Już nie zima, ale jeszcze nie wiosna!
Mikrobus dowiózł nas tak daleko jak tylko się dało, za słowacką Białą Farmę, obok której chyba powstaje zbiornik wodny. Potem, rzadko uczęszczanym szlakiem słowackim, ruszyliśmy ponad 20-osobową grupą na Pilsko.  Mocno wiejący wiatr  trochę  się uspokoił, wyjrzało piękne słońce i wszystkim uczestnikom wycieczki od razu poprawił sie nastrój.
Szliśmy niebieskim szlakiem, początkowo drogą jezdną, potem weszliśmy w las, gdzie pojawił się leżący jeszcze śnieg, ale zniknął znakowany szlak.
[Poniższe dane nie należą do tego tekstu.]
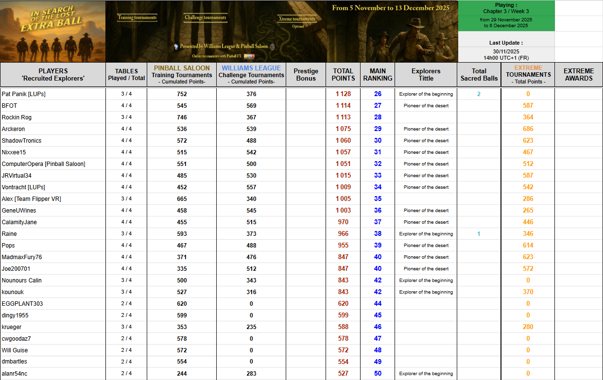Select the TOTAL POINTS column header
This screenshot has width=603, height=380.
click(x=343, y=75)
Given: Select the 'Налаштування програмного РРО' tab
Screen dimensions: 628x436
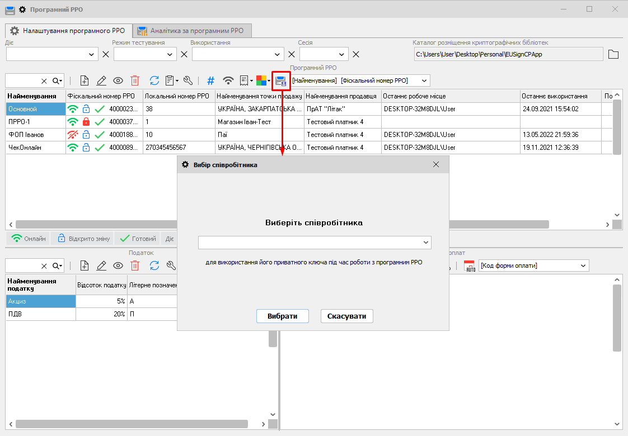Looking at the screenshot, I should 68,31.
Grupa się rozciągnęła, podzieliła i klucząc między drzewami, spotkała sie znowu przy zielonym szlaku. Tam krótki postój i dalej, rzedniejącym, iglastym lasem, skąd już niedaleko do celu.
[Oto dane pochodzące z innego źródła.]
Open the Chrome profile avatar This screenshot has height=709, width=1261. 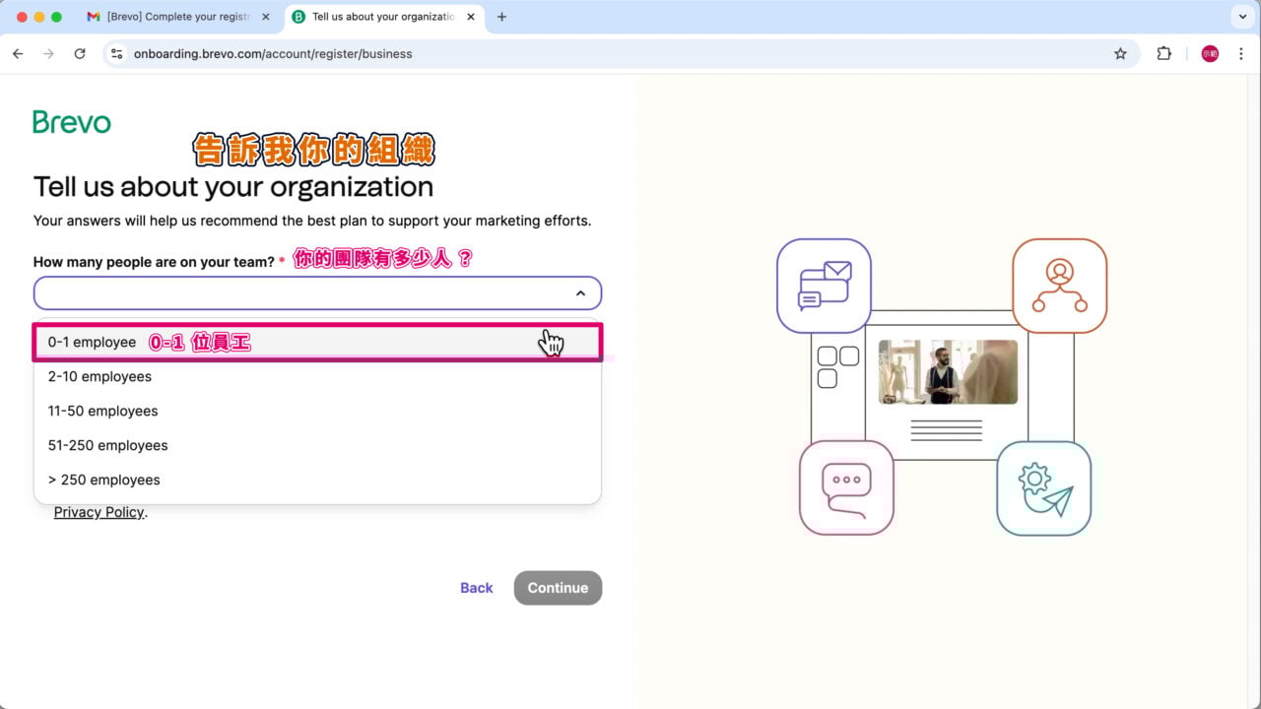click(x=1210, y=54)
Słońce, chwilami chowające się za chmury, ocieplało podmuchy zimnego wiatru, który się wzmagał wraz z wysokością. Zza kosodrzewiny widać już było najwyższe wzniesienie masywu - 1557m n.p.m., Pilsko.
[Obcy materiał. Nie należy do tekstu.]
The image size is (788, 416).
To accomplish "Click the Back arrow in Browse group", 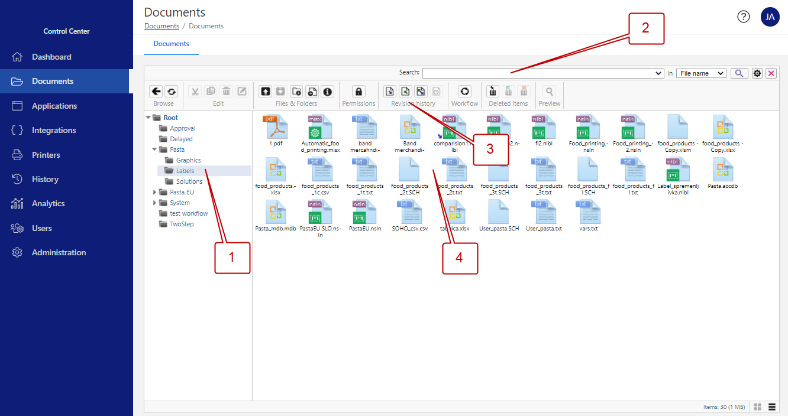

Na szczycie mocny wiatr, ale panorama przejrzysta i bez trudu można było zobaczyć to, co Pilsko otacza. Z Pięciu Kopców znajome widoki, można było zobaczyć nawet przedmieścia Bielska.
W zejściu na Halę Miziową czarnym szlakiem, zmrożone płaty śniegu,  miejscami, na przemian lód i błoto, ale bez zbędnych atrakcji docieramy do prawie pustego schroniska. Tempo marszu było tak dobre, że mogliśmy posiedzieć prawie 2 godz., poświęcając czas uzupełnianiu płynów i sił a także na różne opowieści o górach.
Potem pozostało już tylko zejście czerwonym szlakiem do przejścia granicznego na Przełęcz Glinne, dokąd podjechał nasz środek transportu i dowiózł nas szczęśliwie do domu.